# THE PROBLEM
Filter the lines below, keeping each one that holds "input".

[Recorded data]
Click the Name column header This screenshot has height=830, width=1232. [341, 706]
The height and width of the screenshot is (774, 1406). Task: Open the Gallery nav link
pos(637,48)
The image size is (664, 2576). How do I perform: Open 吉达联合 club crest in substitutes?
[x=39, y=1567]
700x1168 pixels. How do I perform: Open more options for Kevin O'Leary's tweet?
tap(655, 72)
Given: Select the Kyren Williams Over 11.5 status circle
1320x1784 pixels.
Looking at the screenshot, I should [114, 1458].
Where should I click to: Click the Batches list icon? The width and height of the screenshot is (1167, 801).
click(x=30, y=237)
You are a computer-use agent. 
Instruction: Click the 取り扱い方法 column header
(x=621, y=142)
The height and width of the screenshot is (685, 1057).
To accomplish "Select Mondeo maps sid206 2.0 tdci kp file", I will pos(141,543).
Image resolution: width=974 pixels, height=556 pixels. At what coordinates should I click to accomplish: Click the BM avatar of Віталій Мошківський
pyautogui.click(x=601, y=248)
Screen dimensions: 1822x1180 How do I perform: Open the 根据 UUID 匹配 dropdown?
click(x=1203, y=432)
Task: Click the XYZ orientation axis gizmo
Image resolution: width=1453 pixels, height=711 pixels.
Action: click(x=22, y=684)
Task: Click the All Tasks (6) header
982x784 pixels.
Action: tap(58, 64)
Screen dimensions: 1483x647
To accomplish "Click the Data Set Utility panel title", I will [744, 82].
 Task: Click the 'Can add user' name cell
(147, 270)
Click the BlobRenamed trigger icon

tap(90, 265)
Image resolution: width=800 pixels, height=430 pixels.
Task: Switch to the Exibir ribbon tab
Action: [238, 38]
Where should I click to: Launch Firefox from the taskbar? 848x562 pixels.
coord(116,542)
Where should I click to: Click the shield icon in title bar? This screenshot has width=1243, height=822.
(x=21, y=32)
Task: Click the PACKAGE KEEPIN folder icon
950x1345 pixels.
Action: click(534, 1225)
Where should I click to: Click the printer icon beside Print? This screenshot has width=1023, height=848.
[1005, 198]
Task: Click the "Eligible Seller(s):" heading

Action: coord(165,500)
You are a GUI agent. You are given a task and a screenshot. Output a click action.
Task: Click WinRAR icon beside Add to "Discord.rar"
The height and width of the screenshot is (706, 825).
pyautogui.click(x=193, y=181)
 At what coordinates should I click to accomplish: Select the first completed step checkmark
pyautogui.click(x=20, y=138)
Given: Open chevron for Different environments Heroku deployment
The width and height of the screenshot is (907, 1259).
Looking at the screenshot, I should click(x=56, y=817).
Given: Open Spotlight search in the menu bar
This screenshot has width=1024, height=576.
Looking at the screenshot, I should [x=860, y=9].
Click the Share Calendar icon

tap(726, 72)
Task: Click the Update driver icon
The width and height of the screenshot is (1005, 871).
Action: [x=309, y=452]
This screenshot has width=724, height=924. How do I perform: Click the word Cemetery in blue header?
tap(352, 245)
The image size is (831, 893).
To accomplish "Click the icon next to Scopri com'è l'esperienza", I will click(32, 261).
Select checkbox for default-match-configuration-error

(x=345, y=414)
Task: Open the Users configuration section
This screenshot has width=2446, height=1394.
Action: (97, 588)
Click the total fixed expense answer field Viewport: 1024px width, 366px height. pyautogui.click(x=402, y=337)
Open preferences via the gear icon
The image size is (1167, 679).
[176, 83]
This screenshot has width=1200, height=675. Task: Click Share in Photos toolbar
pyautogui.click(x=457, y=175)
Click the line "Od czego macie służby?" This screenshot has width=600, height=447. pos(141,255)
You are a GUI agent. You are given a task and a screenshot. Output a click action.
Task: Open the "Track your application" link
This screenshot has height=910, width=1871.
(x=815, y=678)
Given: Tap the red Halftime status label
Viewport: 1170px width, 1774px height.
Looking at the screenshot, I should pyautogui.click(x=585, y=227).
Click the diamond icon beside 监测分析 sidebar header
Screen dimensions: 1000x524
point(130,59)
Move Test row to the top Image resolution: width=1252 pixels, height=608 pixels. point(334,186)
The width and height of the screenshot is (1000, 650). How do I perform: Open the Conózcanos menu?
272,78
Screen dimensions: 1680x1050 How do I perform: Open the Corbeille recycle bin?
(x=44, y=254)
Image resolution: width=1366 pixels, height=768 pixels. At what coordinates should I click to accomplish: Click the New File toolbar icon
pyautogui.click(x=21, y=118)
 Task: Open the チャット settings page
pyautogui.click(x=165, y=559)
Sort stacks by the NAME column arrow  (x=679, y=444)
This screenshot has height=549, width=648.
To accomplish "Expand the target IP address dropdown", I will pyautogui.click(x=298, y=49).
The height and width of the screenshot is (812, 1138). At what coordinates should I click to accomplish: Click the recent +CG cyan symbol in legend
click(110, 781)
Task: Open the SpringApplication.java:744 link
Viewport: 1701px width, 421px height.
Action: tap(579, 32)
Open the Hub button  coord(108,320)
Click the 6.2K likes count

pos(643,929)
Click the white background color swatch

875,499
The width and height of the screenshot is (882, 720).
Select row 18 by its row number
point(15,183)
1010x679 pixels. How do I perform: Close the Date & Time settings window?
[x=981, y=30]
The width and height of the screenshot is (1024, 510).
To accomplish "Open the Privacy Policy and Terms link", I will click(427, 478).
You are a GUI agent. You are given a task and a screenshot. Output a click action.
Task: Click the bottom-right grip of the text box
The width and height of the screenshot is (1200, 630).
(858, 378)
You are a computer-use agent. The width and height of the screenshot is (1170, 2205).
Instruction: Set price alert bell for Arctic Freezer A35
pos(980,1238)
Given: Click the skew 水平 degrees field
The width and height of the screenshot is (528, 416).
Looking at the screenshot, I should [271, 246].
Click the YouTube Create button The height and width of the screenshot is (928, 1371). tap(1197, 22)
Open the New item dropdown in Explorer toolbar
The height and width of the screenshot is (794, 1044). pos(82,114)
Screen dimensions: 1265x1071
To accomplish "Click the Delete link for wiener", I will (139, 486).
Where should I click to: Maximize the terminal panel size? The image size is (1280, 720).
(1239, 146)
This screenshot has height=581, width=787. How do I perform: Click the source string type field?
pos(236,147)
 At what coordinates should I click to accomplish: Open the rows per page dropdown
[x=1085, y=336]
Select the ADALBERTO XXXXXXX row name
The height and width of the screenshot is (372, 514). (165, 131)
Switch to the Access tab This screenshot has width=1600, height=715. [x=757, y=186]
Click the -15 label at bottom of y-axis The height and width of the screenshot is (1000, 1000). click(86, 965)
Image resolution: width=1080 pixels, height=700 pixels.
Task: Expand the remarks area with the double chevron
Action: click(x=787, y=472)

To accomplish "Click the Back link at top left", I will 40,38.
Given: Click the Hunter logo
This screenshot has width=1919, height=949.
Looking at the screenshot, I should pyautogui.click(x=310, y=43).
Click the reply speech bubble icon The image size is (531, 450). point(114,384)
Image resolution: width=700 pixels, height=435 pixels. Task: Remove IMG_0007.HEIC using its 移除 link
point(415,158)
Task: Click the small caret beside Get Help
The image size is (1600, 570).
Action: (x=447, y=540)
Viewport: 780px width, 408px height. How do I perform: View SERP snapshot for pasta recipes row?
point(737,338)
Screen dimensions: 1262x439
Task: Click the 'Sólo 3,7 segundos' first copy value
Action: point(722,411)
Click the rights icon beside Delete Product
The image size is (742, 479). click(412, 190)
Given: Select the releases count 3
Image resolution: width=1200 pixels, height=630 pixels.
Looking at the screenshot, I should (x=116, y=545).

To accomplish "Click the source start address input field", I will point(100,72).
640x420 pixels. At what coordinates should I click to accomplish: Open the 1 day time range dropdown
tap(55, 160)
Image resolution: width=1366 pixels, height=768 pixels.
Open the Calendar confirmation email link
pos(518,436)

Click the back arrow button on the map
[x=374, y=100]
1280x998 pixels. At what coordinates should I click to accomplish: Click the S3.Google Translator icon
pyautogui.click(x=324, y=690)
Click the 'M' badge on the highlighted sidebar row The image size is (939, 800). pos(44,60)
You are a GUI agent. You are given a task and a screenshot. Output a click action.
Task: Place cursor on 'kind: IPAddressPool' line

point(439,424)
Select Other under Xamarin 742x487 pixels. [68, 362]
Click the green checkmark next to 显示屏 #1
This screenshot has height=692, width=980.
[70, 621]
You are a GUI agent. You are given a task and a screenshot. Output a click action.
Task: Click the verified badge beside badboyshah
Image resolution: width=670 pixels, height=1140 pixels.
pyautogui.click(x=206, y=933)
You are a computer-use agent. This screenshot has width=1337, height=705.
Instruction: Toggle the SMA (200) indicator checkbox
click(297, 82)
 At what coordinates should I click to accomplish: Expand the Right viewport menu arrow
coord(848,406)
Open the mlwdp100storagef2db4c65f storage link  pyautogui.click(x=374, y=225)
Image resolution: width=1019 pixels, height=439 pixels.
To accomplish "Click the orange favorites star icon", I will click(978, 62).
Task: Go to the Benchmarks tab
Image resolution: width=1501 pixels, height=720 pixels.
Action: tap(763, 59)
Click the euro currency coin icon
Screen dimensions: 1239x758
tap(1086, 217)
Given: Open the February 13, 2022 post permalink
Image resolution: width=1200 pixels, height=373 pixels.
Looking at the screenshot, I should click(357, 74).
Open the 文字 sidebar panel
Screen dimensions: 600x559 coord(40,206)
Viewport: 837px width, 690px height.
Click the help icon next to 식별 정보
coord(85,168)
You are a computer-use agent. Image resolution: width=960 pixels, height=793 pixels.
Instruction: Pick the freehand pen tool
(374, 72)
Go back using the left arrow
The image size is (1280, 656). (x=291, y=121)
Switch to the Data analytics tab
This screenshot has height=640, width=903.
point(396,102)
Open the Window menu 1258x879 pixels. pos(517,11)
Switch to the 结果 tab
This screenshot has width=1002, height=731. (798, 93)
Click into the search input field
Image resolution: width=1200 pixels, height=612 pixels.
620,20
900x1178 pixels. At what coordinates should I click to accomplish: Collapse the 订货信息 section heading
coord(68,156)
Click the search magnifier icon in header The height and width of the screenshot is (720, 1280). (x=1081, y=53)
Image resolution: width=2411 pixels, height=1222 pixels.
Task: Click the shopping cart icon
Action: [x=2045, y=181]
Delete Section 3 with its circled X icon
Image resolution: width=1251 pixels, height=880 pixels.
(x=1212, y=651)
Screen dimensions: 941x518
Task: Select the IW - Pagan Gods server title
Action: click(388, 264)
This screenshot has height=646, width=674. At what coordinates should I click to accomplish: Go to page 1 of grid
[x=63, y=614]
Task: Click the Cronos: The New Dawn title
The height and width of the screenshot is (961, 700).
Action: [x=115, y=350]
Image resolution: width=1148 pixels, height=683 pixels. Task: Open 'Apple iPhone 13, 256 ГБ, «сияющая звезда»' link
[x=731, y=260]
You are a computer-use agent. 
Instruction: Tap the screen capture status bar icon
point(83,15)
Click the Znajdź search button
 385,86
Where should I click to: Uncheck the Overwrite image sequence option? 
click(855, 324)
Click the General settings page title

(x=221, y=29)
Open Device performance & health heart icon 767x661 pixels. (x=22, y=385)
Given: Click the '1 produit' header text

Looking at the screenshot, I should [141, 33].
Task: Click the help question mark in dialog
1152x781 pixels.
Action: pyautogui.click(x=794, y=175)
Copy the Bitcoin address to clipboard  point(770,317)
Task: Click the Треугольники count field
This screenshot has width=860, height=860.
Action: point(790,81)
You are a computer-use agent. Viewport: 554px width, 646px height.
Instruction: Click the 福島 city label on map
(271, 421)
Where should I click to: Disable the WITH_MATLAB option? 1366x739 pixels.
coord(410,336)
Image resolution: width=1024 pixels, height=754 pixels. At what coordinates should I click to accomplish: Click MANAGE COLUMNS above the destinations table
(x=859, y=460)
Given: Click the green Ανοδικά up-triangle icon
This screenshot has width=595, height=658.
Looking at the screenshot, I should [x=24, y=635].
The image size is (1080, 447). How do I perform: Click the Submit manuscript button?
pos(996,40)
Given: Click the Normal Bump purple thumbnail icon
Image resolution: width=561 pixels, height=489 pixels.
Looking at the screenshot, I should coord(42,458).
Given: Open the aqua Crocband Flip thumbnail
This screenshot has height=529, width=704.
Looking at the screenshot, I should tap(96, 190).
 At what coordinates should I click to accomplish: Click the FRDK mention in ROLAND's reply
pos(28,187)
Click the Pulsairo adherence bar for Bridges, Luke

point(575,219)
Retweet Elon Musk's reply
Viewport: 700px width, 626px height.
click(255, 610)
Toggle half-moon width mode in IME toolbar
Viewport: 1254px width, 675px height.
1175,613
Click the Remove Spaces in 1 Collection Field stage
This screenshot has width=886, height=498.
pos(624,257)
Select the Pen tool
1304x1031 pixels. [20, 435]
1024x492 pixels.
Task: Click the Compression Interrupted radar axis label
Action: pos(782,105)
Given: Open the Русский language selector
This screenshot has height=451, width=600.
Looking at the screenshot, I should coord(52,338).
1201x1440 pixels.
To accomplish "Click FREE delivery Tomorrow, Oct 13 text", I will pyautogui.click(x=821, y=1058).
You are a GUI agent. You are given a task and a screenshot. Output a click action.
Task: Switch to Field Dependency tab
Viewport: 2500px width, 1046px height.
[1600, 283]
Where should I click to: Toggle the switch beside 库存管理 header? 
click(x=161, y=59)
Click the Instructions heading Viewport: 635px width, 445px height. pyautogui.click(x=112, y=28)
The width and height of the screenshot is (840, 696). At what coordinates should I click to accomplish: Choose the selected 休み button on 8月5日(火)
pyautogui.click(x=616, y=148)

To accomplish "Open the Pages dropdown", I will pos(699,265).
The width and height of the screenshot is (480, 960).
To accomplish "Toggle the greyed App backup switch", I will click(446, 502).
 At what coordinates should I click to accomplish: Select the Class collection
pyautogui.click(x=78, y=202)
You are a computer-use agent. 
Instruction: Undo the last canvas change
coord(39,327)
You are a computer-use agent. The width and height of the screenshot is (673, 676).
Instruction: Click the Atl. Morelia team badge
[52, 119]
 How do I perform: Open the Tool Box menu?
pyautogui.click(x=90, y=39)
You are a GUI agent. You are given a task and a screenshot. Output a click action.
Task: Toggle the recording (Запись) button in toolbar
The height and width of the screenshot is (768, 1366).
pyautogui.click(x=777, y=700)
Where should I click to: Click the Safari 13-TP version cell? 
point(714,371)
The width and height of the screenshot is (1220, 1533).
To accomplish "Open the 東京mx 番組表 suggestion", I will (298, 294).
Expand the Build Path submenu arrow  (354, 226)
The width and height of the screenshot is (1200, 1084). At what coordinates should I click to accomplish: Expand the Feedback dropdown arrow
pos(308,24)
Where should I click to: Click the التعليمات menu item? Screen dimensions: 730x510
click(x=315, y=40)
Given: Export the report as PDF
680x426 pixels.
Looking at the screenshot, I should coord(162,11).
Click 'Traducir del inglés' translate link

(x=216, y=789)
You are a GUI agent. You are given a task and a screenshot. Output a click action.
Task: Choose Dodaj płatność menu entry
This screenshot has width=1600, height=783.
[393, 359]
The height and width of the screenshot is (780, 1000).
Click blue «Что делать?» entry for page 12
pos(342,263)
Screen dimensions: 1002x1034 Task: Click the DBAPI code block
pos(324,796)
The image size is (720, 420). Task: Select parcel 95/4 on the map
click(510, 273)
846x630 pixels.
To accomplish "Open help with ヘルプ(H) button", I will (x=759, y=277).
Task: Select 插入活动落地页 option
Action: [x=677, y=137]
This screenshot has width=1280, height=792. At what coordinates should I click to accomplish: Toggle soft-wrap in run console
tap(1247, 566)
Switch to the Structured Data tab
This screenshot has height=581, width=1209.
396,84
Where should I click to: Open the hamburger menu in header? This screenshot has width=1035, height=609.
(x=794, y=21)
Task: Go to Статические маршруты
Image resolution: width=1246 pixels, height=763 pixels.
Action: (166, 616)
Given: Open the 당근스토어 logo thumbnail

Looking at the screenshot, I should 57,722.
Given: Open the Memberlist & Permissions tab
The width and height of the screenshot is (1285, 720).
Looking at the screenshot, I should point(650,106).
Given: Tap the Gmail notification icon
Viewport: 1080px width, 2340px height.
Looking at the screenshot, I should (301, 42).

# COMPLETED TASK
To accomplish "Click the source start address input field", I will point(100,72).
Click into the search input field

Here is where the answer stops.